Americans were seeing the rate of change of the rate of change on the increase, per future futurist Alvin Toffler's Future Shock.  Comic books were a harbinger, leveraging low cost publishing with high dissemination rates, a forerunner of the World Wide Web.  People were hungry for superheroes, and not all of them could be men.  Wonder Woman to the rescue.

However, the story is more circuitous, in that privileged, educated, elite Americans needed to feel the brunt of the dominant majority's anxious ire, its defense of a brittle integrity, before a more literate and psychologically well-founded formula could be supplied. Female superheroes had been a flop hitherto.

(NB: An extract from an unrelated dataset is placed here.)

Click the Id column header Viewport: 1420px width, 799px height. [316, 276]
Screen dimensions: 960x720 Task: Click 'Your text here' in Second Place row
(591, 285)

Literature has always played on the edge, like HBO today.  Who pays for a diet of pabulum?  WW would need to be a tad risque. Only risk takers risk risqueness, weirdness, queerness.  People queue for what's quirky and quixotic.

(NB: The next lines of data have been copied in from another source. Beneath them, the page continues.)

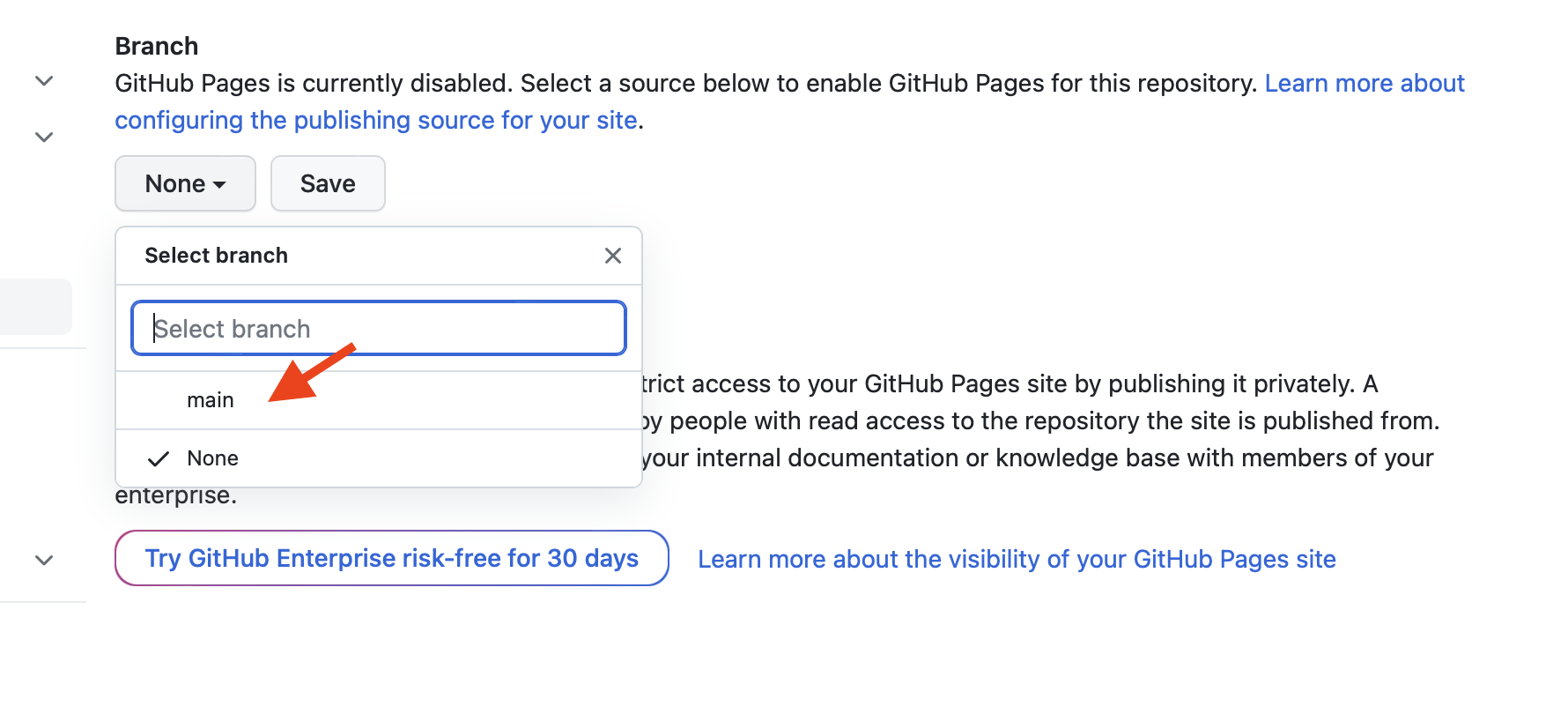Viewport: 1568px width, 714px height.
Task: Open the GitHub Pages visibility link
Action: click(1017, 558)
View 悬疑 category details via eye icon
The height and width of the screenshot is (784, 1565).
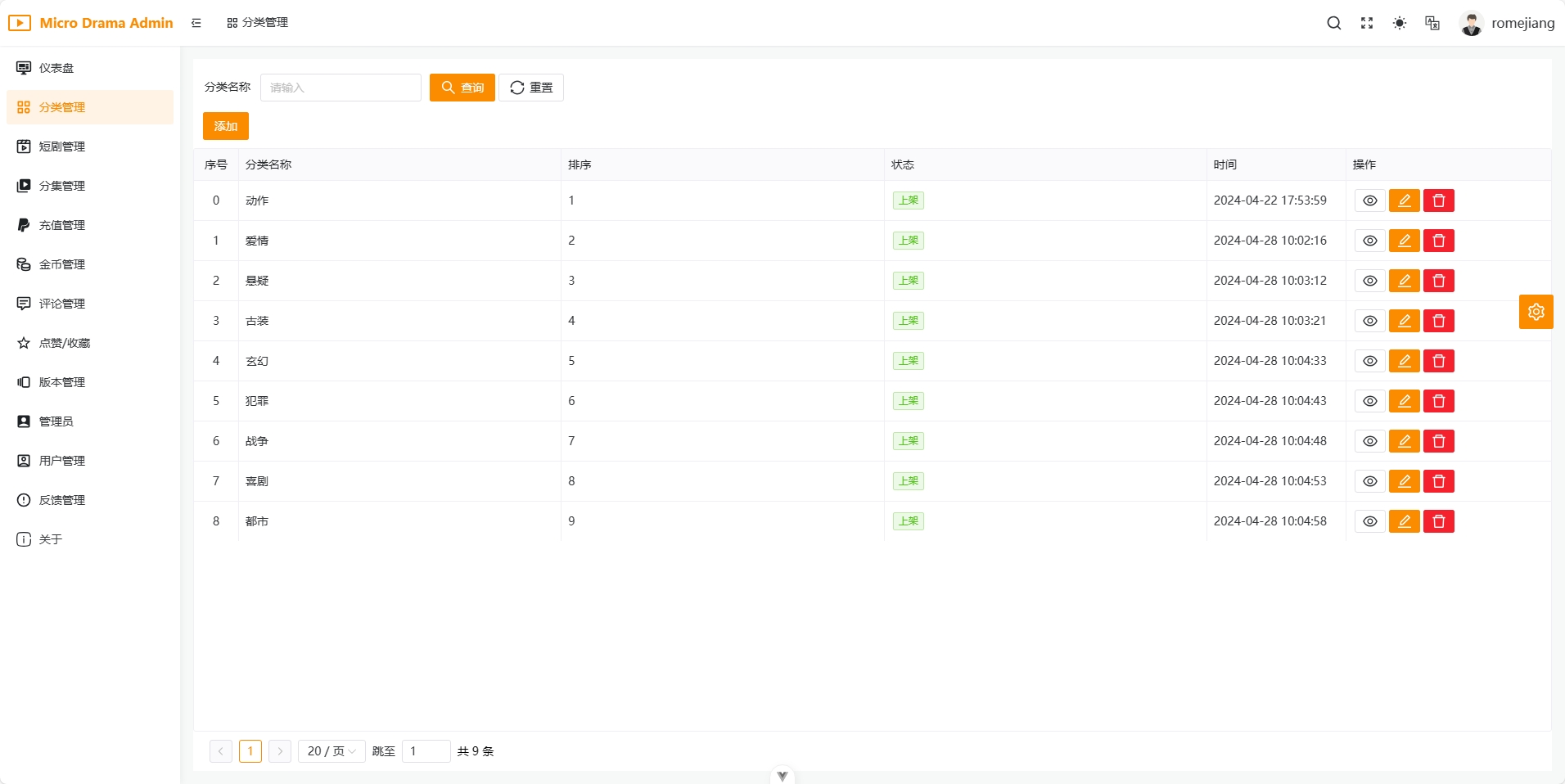point(1369,281)
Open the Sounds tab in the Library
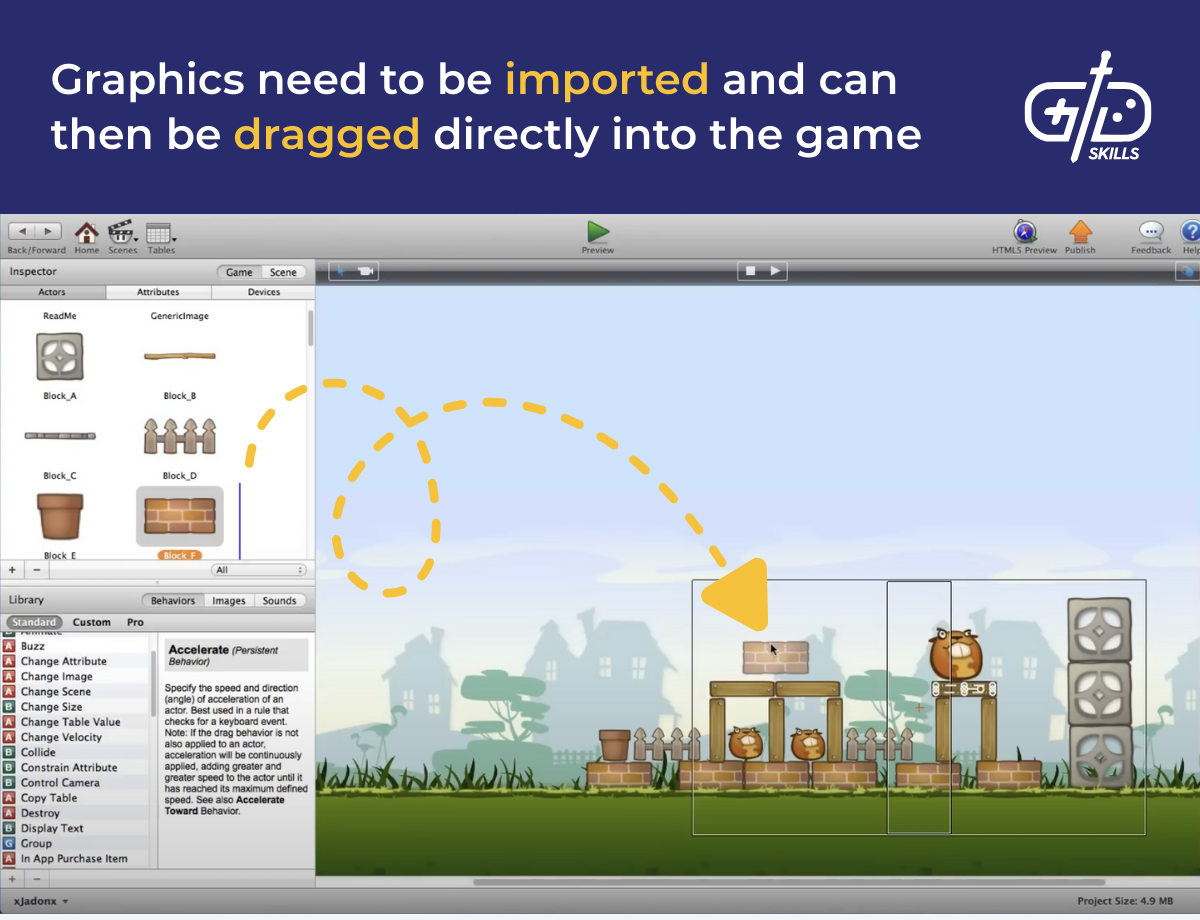Screen dimensions: 1200x920 pyautogui.click(x=280, y=601)
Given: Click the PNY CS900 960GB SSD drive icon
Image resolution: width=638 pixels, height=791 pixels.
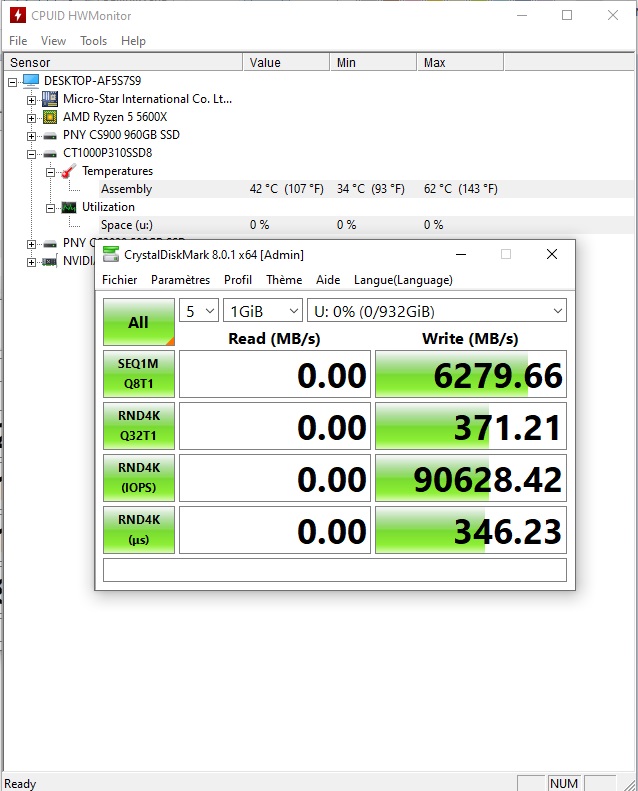Looking at the screenshot, I should tap(49, 135).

Dr. Marston was the guru, the brains, but not a genius at drawing.  He could communicate what he wanted to see, down to the smallest detail of rope thickness, how tied.  But he didn't work in a vacuum, as comes out during his inquisition, in the form of flashbacks.  He's also the front man for a committee, they're a threesome. Or are these women his human subjects?

This inquisition into private lives was even before the Red Scare, which blamed civil rights activism on Russians "sowing discord" among right-thinking Americans.  Prohibition was already in full swing.  The film shows the state of unfreedom that went along with that amendment to the US Constitution, since repealed (although many languish in the prisons thanks to Cannabis Laws).

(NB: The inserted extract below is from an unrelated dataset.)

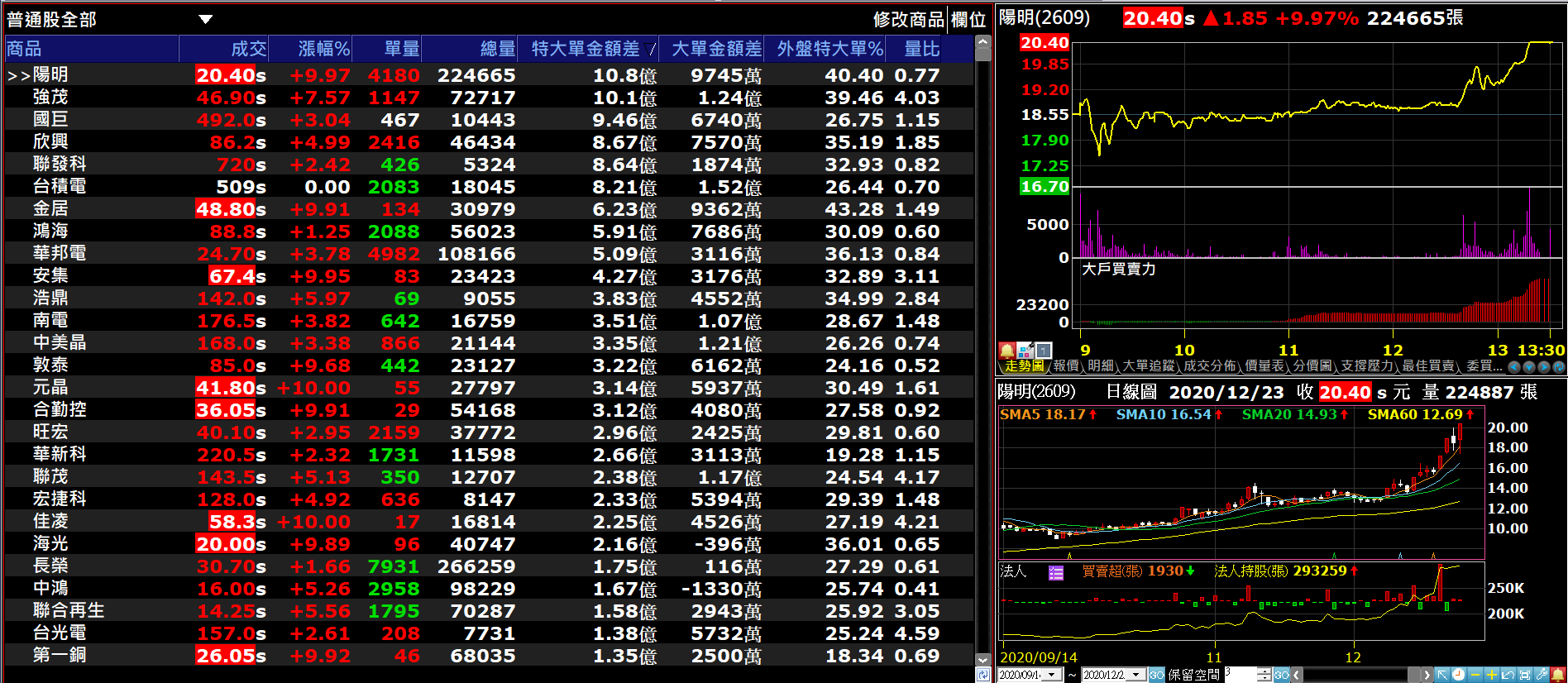Screen dimensions: 1568x683
Task: Open the start date 2020/09/14 dropdown
Action: (x=1053, y=675)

Marston was not accused of being Communist (McCarthy came later). He was "polyamorously perverse" (to play on Norman O. Brown) in ways that less disciplined more jealous individuals would be unable to coax into a long term molecular family, with kids, a house in the burbs, personal cars etc..  They were living the dream.

However, the nuclear model was about the only one permitted were sex to be involved, despite Biblical precedent.

And besides, wasn't allowing two wives to one man a sliding backwards in any case?  Women were finally coming to own property, after centuries of being owned, as property.

The movie studies these questions, like an earnest student, as we follow this family as only an omniscient camera can, we come to be immersed and perhaps enamored of its charms.  The bottom line is choice. Is compliance voluntary?

The "true story" doesn't need a lot of help, only framing.  When the bullying intensifies, the molecular bonds bend and break under pressure.  Chemistry happens, at every level.

After Dr. Marston died of cancer, his Wonder Woman superhero underwent a sanitizing facelift and became less controversial.  But then her meme was readopted by the feminist movement, and now, with the recent Wonder Woman blockbuster out there, the whole story comes out, behind her genesis.  The Smithsonian Institution helped with the research.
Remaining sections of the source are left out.